Kernan Lough is a popular fishing spot near Gilford in Co. Down but in the early 1940s, it was home to a Searchlight Battery Unit of the Ulster Home Guard.

Kernan Lough

Kernan Road


Co. Down

BT63 6BX

United Kingdom

Kernan Lough lies in the rolling County Down hills between Gilford and Banbridge. It is a popular fishing spot and each year, Gilford Angling Club stock the waters with fish. During World War Two, it was the setting for a remote Searchlight Battery.

Buildings at Kernan Lough

A series of small ruined red-brick buildings stand overlooking Kernan Lough, near Gilford in Co. Down. A few men from the local Home Guard manned this position. Photo taken on 10th September 2016.

The searchlights of Kernan Lough

In 1940, the home front expected a Nazi air attack on Northern Ireland would approach from the south. Planes would sweep in over Newcastle in Co. Down and follow the Dublin railway lines to Belfast.

Kernan Lough Battery

Stopping at the junction of Kernan Road and Lough Road on the way to the popular fishing spot of Kernan Lough, you can see a cluster of brick buildings that were once part of a searchlight battery. Photo taken on 10th September 2016.

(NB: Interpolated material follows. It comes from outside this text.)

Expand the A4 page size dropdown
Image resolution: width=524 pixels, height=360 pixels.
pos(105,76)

On high ground over Kernan Lough, a cluster of four red brick buildings became a searchlight battery. From here, high-powered beams scanned the night skies, watching for enemy bombers and fighters.

These buildings only housed a few men at a time. As well as manning the searchlights, they also had the task of guarding the lough. Advances in technology meant Germans could now land seaplanes in Northern Irish waters.

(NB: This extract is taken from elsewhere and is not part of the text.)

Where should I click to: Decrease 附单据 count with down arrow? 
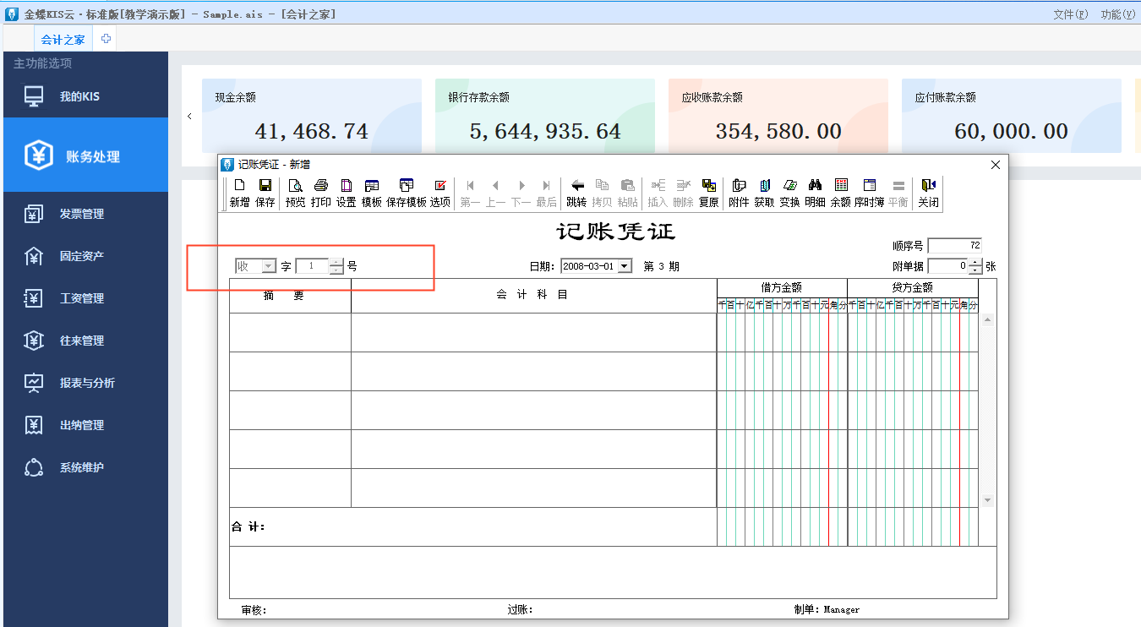[975, 270]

Gateway to Kernan Lough site

A rusted gate may be the original entryway into the former searchlight battery site overlooking Kernan Lough in Co. Down. Nowadays it keeps cattle or sheep in the surrounding fields. Photo taken on 10th September 2016.

The battery today

Seventy-five years later, these buildings still stand. Once home to a Home Guard Searchlight Battery Unit, they are still whitewashed as they were in the 1940s. In some rooms, the unit has left their mark for future generations to observe. While they may be in ruins and shelter livestock, they are a rare example of remaining World War Two era structures. Looking at the buildings, there are thick protective blast walls covering the doors. A nearby building in an adjacent field which housed the lights has since been demolished.